February is Black History Month - our congregation belongs to the BC Synod which is sharing an article each week in February lifting up a Black leader in British Columbia. This second week highlights musician, composer and recording artist, Louise Rose.
From Norristown, Pennsylvania, Louise Rose has been a police officer, a Baptist missionary, and a sociology teacher, and an accomplished musician. She has served as a vocal jazz clinician, composer, recording artist, and more. She received an honorary doctorate from University of Victoria in 2001 in recognition of her extraordinary contribution to the community.
“Louise Rose is extraordinarily gifted as a music maker. She has studied and worked with many familiar (and famous) names; among them, Aretha Franklin, Oscar Peterson, Ray Charles, Leonard Bernstein. Louise is treasured for her skills at arranging - and that might owe something to her studies with Duke Ellington at Tanglewood - but it also owes a great deal to the arranger herself...While Ms. Rose's association with high-powered and splendid musicians has surely benefited her (and them!); and while she teaches, arranges and performs across the North American continent; and while she has been the host of the top-rated, nation-wide Vision Television program, Let's Sing Again, it is through the particular lens of her work in Victoria that we may come to understand better the nature of the life to which she commits herself.” (Excerpt from “Awards” at www.lrose.com)
The Heritage Rose Window in the Alix Goolden Performance Hall of the Victoria Conservatory of Music is dedicated to Louise Rose in recognition of her contribution to music.

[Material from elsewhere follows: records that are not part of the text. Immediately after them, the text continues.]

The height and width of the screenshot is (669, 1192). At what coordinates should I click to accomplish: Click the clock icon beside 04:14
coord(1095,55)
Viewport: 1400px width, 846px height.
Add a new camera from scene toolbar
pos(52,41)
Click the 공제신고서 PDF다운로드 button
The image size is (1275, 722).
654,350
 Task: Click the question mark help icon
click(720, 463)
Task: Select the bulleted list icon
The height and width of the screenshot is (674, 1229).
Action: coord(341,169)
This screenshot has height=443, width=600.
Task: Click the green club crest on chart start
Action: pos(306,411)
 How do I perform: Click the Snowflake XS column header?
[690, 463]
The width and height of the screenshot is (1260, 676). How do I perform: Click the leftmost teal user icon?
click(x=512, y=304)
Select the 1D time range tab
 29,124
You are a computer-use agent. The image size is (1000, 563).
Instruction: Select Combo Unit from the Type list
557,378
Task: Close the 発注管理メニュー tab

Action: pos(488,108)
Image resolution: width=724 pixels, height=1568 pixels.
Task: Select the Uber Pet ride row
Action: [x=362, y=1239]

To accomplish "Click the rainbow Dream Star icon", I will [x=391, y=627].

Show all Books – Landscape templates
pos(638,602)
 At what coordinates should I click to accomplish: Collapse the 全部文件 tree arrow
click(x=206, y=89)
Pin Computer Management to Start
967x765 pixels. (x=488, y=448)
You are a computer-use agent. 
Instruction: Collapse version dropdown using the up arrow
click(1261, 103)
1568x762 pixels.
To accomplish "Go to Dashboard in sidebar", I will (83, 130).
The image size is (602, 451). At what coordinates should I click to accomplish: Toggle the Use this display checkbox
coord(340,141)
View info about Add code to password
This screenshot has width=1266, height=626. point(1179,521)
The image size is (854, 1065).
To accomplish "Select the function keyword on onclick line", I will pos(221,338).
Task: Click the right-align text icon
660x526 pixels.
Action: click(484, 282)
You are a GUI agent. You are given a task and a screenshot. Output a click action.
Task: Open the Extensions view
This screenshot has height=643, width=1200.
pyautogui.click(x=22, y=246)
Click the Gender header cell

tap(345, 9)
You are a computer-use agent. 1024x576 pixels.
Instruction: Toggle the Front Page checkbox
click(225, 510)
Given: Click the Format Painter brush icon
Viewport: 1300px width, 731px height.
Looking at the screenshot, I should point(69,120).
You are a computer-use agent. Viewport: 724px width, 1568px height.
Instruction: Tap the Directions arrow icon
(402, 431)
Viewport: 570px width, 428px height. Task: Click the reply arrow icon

As Louise says, "The dedication of this window acknowledges and validates the connection that art, culture and spirituality have in common."
Louise Rose also has an ELCIC connection, serving as the keynote speaker for the Canadian Lutheran Youth Gathering “Bridges” held in Winnipeg in 1994.
Prayer
God of song, we give thanks for the melodic beauty you gift us with through the music of Black musicians. Raise up Black voices and flourish their song. Bless the work and life of Louise Rose and inspire others through her. In Jesus we pray, Amen.